Re: [PATCH v2] x86/mm: Don't disable INVLPG if "incomplete Global INVLPG flushes" is fixed by microcode

From: Sean Christopherson
Date: Thu Apr 04 2024 - 13:28:24 EST


On Thu, Apr 04, 2024, Andrew Cooper wrote:
> On 04/04/2024 5:18 pm, Sean Christopherson wrote:
> > On Mon, Mar 25, 2024, Michael Kelley wrote:
> >>> static void setup_pcid(void)
> >>> {
> >>> + const struct x86_cpu_id *invlpg_miss_match;
> >>> +
> >>> if (!IS_ENABLED(CONFIG_X86_64))
> >>> return;
> >>>
> >>> if (!boot_cpu_has(X86_FEATURE_PCID))
> >>> return;
> >>>
> >>> - if (x86_match_cpu(invlpg_miss_ids)) {
> >>> + invlpg_miss_match = x86_match_cpu(invlpg_miss_ids);
> >>> + if (invlpg_miss_match &&
> >>> + invlpg_miss_match->driver_data > boot_cpu_data.microcode) {
> >>> pr_info("Incomplete global flushes, disabling PCID");
> >>> setup_clear_cpu_cap(X86_FEATURE_PCID);
> >>> return;
> >> As noted in similar places where microcode versions are
> >> checked, hypervisors often lie to guests about microcode versions.

=== MATERIAL SUPPLIED ===
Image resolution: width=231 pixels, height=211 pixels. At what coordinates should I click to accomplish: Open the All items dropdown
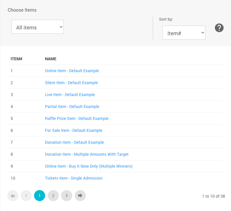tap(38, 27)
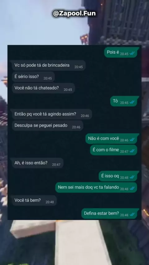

---

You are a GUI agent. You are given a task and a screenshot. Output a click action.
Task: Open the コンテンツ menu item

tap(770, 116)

---

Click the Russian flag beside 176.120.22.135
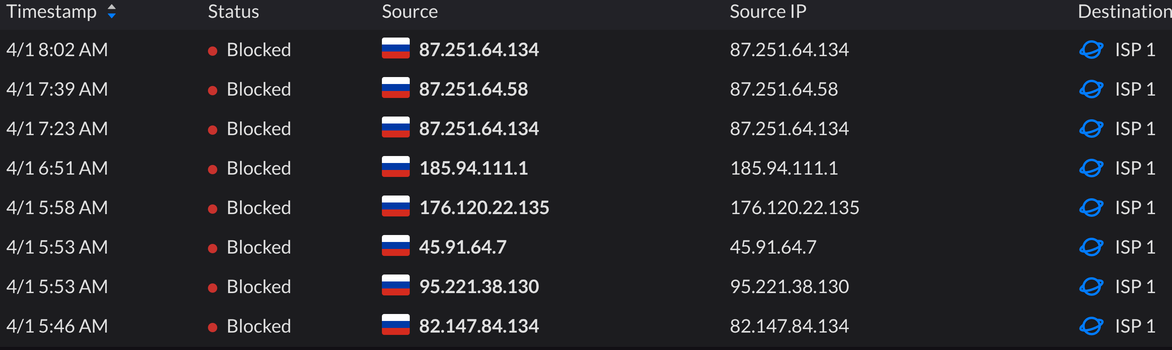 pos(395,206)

=== PROBLEMS ===
a) Summarize the email in two sentences.
b) According to the email, are these statements true? Answer yes or no for each and quote the words that decide it. (i) The patched setup_pcid() returns early on kernels without CONFIG_X86_64. (ii) With the patch, PCID is disabled on every CPU in invlpg_miss_ids whatever its microcode version. (iii) Michael Kelley's comment says hypervisors usually report accurate microcode versions to guests.
c) Reproduce the part of the email from "On Thu, Apr" to "static void setup_pcid(void)" verbatim.
Nothing in the listing is needed here.

=== RESPONSES PER TASK ===
a) Sean Christopherson's April 4, 2024 reply quotes a patch to setup_pcid() that clears X86_FEATURE_PCID only when the CPU matches invlpg_miss_ids and the match's driver_data is greater than boot_cpu_data.microcode. It also quotes Michael Kelley's point that hypervisors often lie to guests about microcode versions.

b)
(i) Yes: "if (!IS_ENABLED(CONFIG_X86_64))"
(ii) No: "invlpg_miss_match->driver_data > boot_cpu_data.microcode"
(iii) No: "hypervisors often lie to guests about microcode versions."

c)
On Thu, Apr 04, 2024, Andrew Cooper wrote:
> On 04/04/2024 5:18 pm, Sean Christopherson wrote:
> > On Mon, Mar 25, 2024, Michael Kelley wrote:
> >>> static void setup_pcid(void)